Finalement, toujours guidée par l’impératif de punir la victimisation secondaire auxquelles les femmes et filles sont confrontées, le Comité insiste sur l’obligation positive qu’ont les États parties d’offrir un accès à des recours judiciaires adéquats, sans égard pour la situation de migrante étrangère de la victime (§ 9.10).
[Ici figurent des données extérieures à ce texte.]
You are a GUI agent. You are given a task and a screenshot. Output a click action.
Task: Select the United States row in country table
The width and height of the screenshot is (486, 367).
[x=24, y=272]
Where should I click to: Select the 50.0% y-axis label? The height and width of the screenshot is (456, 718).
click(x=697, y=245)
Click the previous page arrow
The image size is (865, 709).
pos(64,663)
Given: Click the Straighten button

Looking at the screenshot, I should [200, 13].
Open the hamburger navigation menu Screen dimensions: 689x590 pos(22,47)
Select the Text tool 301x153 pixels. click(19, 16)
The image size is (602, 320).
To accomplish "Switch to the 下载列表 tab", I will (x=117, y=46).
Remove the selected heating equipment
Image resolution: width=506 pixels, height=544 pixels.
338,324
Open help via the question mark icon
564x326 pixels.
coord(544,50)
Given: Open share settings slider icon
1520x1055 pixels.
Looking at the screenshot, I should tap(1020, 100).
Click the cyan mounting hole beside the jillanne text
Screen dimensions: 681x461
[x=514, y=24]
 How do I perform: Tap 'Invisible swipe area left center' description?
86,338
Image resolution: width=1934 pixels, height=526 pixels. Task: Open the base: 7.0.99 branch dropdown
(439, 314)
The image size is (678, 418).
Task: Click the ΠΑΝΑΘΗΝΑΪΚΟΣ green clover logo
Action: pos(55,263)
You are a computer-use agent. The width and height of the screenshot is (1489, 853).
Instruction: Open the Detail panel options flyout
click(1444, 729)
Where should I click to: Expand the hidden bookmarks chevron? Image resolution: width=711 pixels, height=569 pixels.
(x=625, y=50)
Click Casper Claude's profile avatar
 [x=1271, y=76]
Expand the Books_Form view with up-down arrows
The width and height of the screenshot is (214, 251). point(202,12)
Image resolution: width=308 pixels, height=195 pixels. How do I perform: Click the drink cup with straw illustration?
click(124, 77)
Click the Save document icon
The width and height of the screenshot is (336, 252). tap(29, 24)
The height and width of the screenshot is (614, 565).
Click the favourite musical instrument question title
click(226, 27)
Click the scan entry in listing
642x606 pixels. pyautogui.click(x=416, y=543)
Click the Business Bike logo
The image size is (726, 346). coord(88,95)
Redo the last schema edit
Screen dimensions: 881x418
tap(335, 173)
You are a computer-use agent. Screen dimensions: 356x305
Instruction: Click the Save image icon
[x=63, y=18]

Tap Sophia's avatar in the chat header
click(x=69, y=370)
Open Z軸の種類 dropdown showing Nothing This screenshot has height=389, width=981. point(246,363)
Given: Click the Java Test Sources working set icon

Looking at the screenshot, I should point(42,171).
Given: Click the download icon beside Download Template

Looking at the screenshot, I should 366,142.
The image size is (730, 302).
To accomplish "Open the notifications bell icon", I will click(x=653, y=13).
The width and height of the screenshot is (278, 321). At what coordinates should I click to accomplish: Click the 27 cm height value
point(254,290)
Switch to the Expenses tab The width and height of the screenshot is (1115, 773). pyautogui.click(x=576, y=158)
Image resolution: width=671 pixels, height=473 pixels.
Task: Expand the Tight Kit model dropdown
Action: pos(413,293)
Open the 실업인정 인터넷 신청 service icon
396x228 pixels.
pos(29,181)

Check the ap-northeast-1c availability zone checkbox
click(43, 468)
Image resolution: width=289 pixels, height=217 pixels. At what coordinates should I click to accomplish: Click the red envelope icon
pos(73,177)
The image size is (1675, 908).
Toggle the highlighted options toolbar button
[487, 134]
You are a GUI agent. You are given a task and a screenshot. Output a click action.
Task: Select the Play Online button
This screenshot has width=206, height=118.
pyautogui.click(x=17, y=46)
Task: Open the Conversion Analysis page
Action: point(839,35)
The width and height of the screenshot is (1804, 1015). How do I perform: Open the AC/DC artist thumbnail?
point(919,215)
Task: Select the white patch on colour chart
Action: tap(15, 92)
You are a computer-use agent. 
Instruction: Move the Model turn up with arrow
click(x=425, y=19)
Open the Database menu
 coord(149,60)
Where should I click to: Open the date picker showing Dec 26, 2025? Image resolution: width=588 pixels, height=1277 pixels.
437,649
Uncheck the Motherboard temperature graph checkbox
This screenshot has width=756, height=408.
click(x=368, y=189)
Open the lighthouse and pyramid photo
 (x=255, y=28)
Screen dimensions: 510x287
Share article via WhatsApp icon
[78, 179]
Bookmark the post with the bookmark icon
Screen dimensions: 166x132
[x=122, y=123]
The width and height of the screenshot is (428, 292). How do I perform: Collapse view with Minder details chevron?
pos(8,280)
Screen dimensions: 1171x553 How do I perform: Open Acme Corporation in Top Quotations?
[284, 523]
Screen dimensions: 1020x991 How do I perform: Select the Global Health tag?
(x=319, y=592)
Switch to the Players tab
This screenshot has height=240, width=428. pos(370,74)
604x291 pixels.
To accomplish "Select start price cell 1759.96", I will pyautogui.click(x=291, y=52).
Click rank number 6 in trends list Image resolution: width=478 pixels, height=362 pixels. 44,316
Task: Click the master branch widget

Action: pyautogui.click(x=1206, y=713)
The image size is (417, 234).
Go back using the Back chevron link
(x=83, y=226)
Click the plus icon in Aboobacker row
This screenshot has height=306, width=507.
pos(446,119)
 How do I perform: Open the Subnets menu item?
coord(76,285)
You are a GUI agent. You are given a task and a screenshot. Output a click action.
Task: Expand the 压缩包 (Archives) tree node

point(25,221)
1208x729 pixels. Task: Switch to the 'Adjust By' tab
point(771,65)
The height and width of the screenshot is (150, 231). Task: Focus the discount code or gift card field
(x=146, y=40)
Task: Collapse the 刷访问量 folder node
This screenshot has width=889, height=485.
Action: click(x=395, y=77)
En effet, le Comité regrette que les auteures aient été soumises à des procédures d’expulsion sans protection légale adéquate (§§ 9.7 et 9.8), alors même que l’État partie pouvait leur accorder un statut de résidentes légitimes qui leur aurait permis de rester pendant la durée du contentieux et de bénéficier de mesures de justice réparatrice au-delà de l’achèvement des procédures de contentieux pénal (§ 9.10).
Le Comité conclut à la violation des articles 2, 5, 6 et 15 de la Convention et adresse plusieurs recommandations à la République de Corée, dont la reconnaissance et la protection des victimes de traite, leur garantie à un accès à la justice et à des recours efficaces et l’adoption de mesures propices à l’éradication d’une discrimination structurelle persistante fondée sur le genre.